Visa, AI And The $25B Fraudsters Never Got

Cybercrime is both pervasive and expensive, as modern problems go.

According to reports, citing the University of Maryland, there is an attempted hack every 39 seconds. By some estimates, cybercrime will have cost the world $6 trillion by 2021 in damaged and destroyed data, stolen money, lost productivity, theft of intellectual property, theft of personal and financial data, embezzlement, fraud and post-attack disruption to the normal course of business.

As Visa’s Melissa McSherry, SVP and global head of credit and data products, told Karen Webster in a recent conversation, fraudsters are persistent and often sophisticated, and VisaNet is a favored target — as it has been for decades.

“The fraudsters are very creative — and they use high-tech tools and artificial intelligence [AI] as well. They are constantly testing out network security patterns, and taking a very structured approach to [try] to break through our defenses. They are always learning from us, as we are learning from them,” she said.

The trick is to make sure Visa’s education about fraudsters stays ahead of the fraudsters’ education on VisaNet — and, as the world learned yesterday (June 17), it is a trick that Visa is pulling off convincingly. The card network announced that its AI-based Visa Advanced Authorization (VAA) security product has helped issuers prevent an estimated $25 billion in annual fraud. Overall, Visa’s global fraud rates are at a historic low at less than 0.1 percent.

The results, McSherry told Webster, point to the iterative approach Visa has applied to its cybersecurity priorities in the more than two and a half decades since Visa first incorporated neural-net (AI) technology into VisaNet as a fraud-fighting tool, as well as to how foundational AI modeling is across the entire suite of security-connected products Visa offers. However, they also point to the many miles still left to go as Visa — with its partner merchants and issuers — faces the next half of the challenge. Keeping bad transactions out is important, she said, but making sure good ones go through is arguably even more important.

The AI Foundation

There might be a temptation to look at the entire box of security tools Visa throws at cybercrime and wonder if AI is being given too much credit — when things like Chip-and-PIN cards and tokenization have also been part of that 0.1 percent result.

McSherry acknowledged that point, noting that — in a world where hacks are coming at nearly two a minute — a deep and diverse toolbox is a good thing. Many of those hacks are what she and Webster called “amateur hour” attempts, which are about as effective or worrisome to Visa as a fork-armed man would be to a fortress. Yet, when the criminals go pro (and are backed by international, organized crime or, in some cases, state actors), the efforts get more sophisticated and multi-tiered. The uses for the purloined data and funds, she noted, also get more socially corrosive.

However, even in that diverse set of tools, she told Webster, “Al is fundamental to everything we do.”

“At every layer (in authentication, authorization), there is some sort of modeling as part of the security toolset,” she explained. “And in every one of [those layers], at least one of those models is leveraging AI to make it better. It is pervasive in how we prevent fraud.”

Visa can never kick back and rest, she noted, as fraudsters don’t rest. However, having been at this kind of data-focused, fraud-fighting for over two decades has its advantages, particularly in developing multi-leveled responses.

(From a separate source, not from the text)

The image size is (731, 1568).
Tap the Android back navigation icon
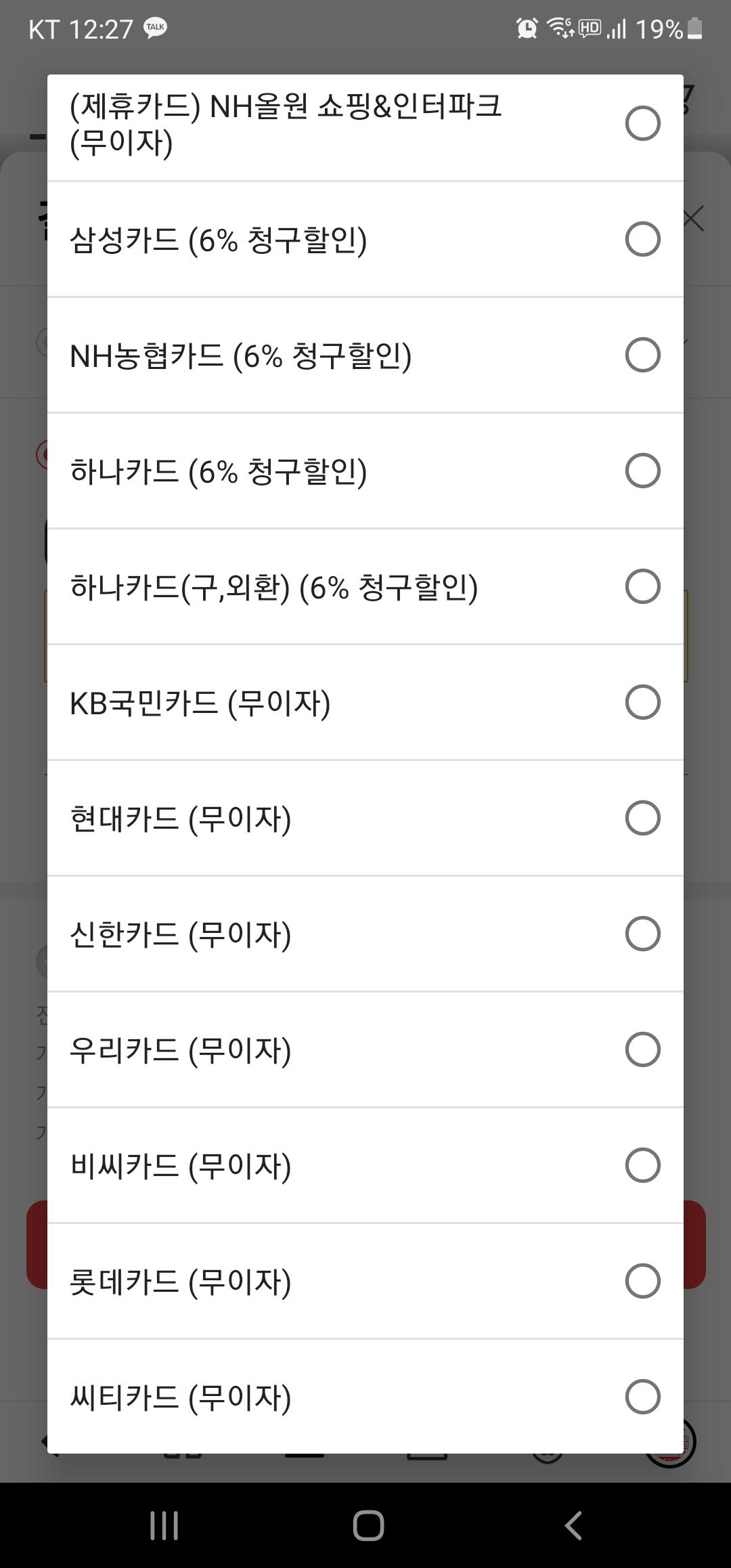[573, 1525]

“The question we now have to use that data to answer is, ‘How do we prevent fraudsters from disrupting transactions?’” McSherry said, and the answer to that is bigger than just stopping that bad ones.

Letting More Good Through

While saving $25 billion in fraud losses is a good thing, it is an accomplishment that Visa can take no time to focus on because it’s on to the next problem: battling false declines. Customers, she noted, aren’t terribly understanding when their cards get declined for any reason but insufficient funds/credit. If they don’t understand why a card doesn’t work, they nearly instantly stop trusting it, and the card drops to the bottom of their wallets.

What Visa is now explaining to clients is that many transactions it is ranking with low-risk scores are getting declined.

“We say this isn’t just about being safe. This is about customer experience, and keeping loyalty and trust in place. It really helps them to see that broader context, and [reevaluate] how their fraud rules are balanced,” she said.

Moreover, as AI increasingly expands into background risk-based authentication contexts, Visa is able to unlock much more data and build that into its models. As this happens more, pushed around by open data regulation in Europe, Visa can build more of that authentication data into risk models — it is seeing fraud rates go down and authorization rates go up.

This is a better experience for the consumers, which asks less of them, yet keeps their data privacy safer than it was before.

It’s a lot to do — and a lot of integration and persuasion. In cybersecurity, McSherry noted, one can never take a low rate of fraud for granted because there is a virtual army of hackers always hoping to turn the tide in the battle. However, it helps that Visa has been guided by the same philosophy since 1993 in pushing its AI efforts — and it’s paying off.

“Our goal is to make sure every good transaction goes through, [and] every bad one is declined,” she said. “We work very hard at preventing fraud, but we also [work] hard to know what is low-risk enough that it should be passed through.”